地図には白点と赤点が印されており、白点が現在の宝箱の位置。赤点が配置換え後の位置だ。
出発地点は資材搬入用の大型昇降機。画面が変化し、昇降機から各宝箱を巡る進路が示された。
当日の冒険者の動きによって進路を変えるため、進路は何パターンも表示され、それぞれゴブ朗さんが進路上の注意点を交えて説明していく。

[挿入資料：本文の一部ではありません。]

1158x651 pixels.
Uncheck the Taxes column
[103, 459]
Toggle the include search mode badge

進路ルートも管理部が作ったのかと思ったらゴブ朗さんとミノ吉さんで作ったらしい。
一体いつの間に……。
2人の能力の高さに改めて驚きながら、説明が終わる。
正直、「魔の3連S字カーブ!」だとか「極限!180度カーブ」とか、巡回中は何でこんなにS字通路が3連続してるんだとか随分曲がる距離が長い通路だなと思ってた所が、レース用の難所になっていたとか予想外にも程がある。
作戦会議後は、トン兵衛さんが言っていた通り、魔法リアカーに宝箱を上げ下ろしする練習と、タイヤ交換の練習をさせられ、定時よりちょっと遅めに解散となった。
◆◇◆◇
「……明日、一体どうなるんだろうなぁ……」
帰りの電車に揺られ、地元に近づくにつれて窓の景色が変化していく様を見ながらため息混じりに呟く。

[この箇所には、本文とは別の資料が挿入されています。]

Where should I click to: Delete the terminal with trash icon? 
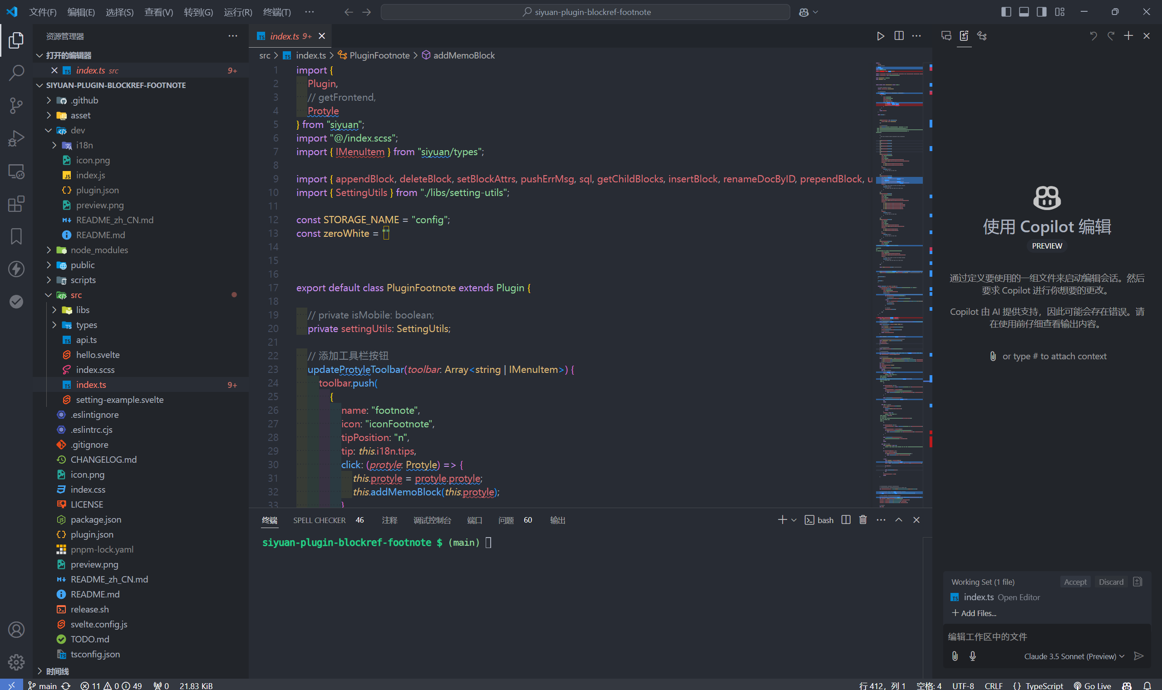863,520

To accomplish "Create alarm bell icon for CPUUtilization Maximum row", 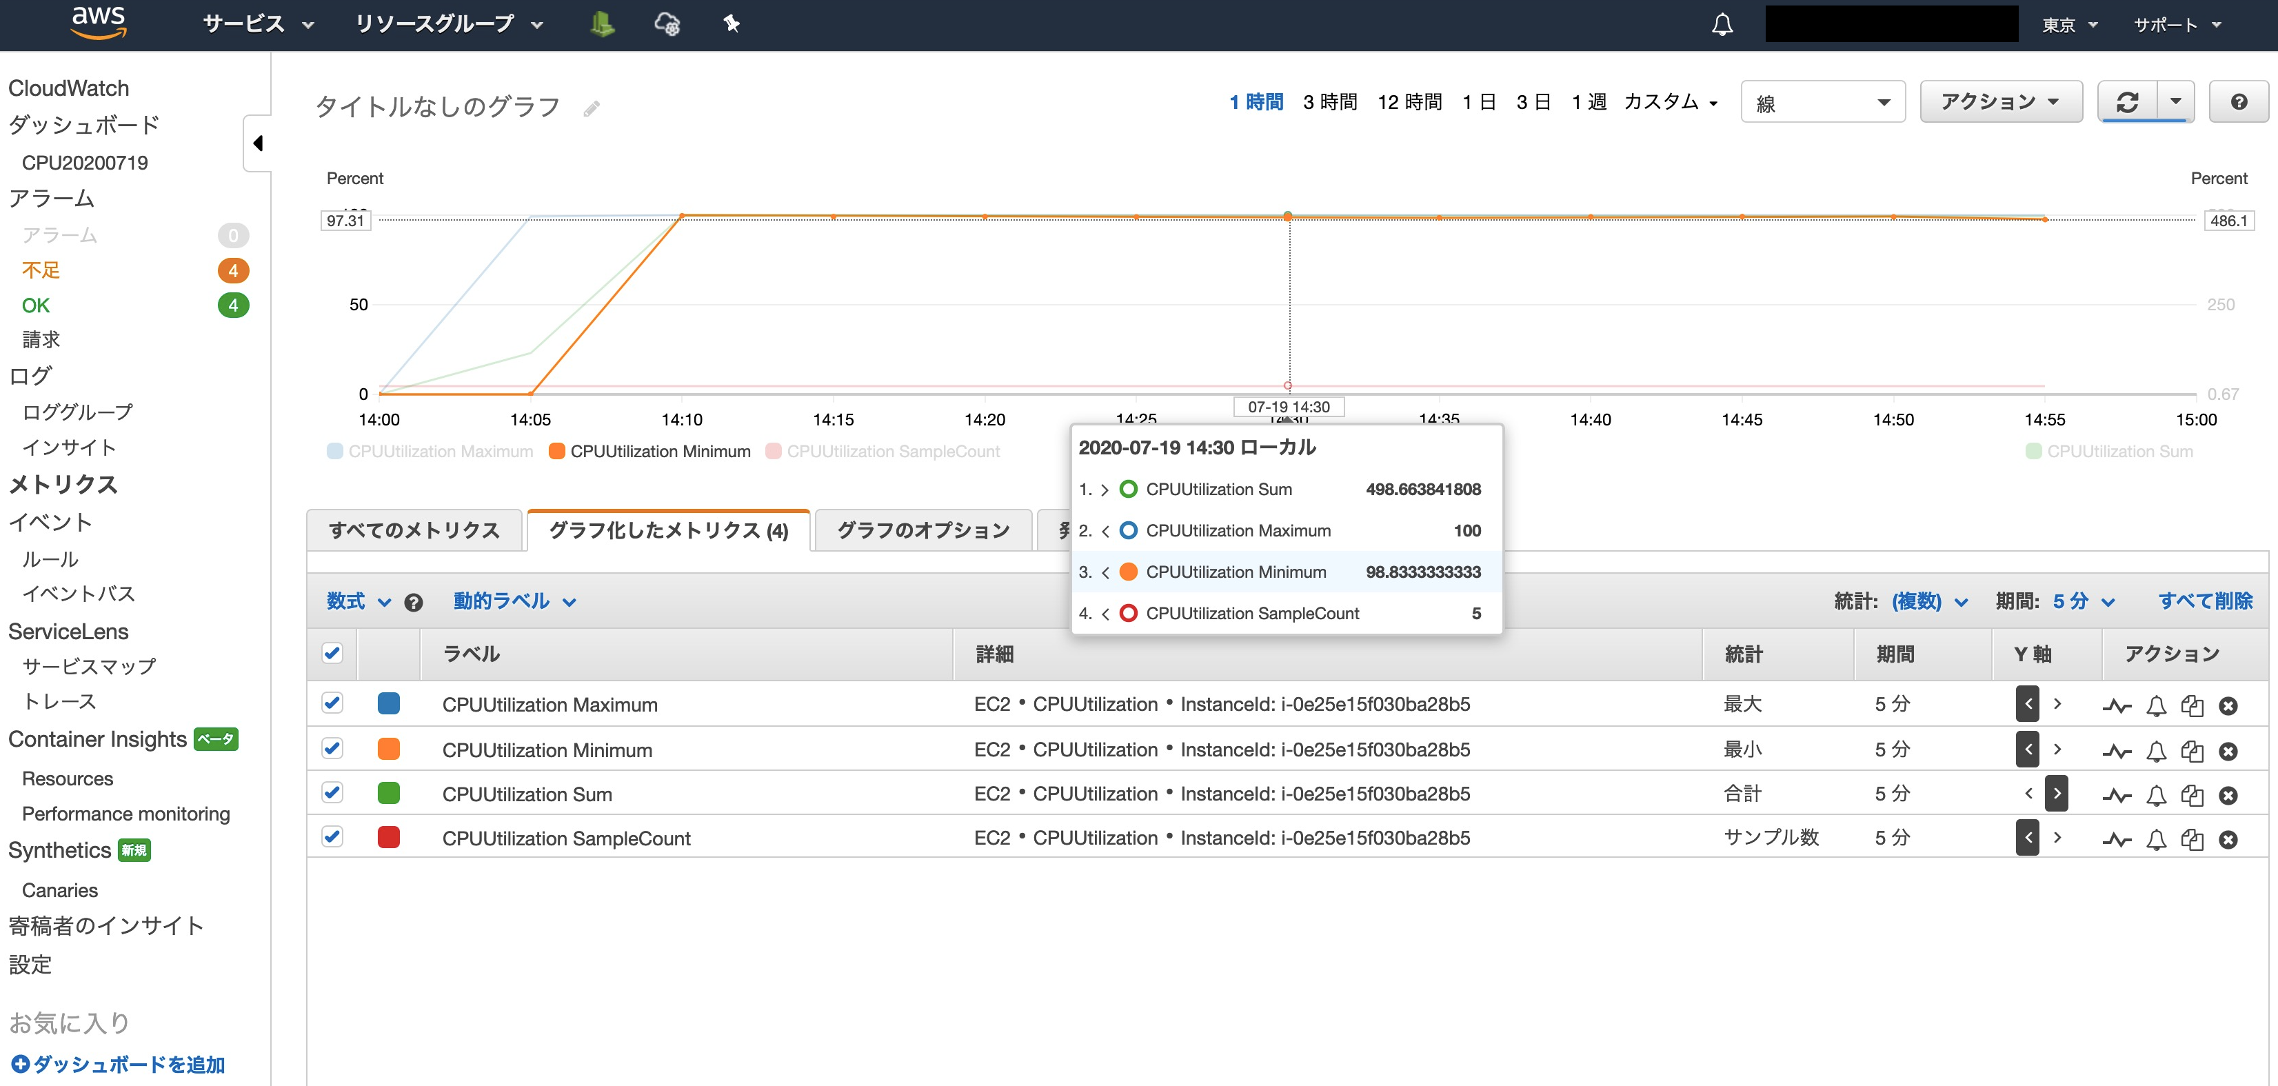I will click(x=2156, y=706).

正直不安だし、仕事中にレースとか不謹慎だという気持ちもある。
でも、結構楽しみにしている自分が居るのにも驚いている。
それはやっぱり、ゴブ朗さん達が楽しそうに準備している様子を見たからだろう。
とりあえず、レースといってもこれもちゃんとした業務だ。明日は足を引っ張らない様に頑張るとしよう。
そんな俺の決心を乗せながら、電車は自宅近くの駅に到着するのだった。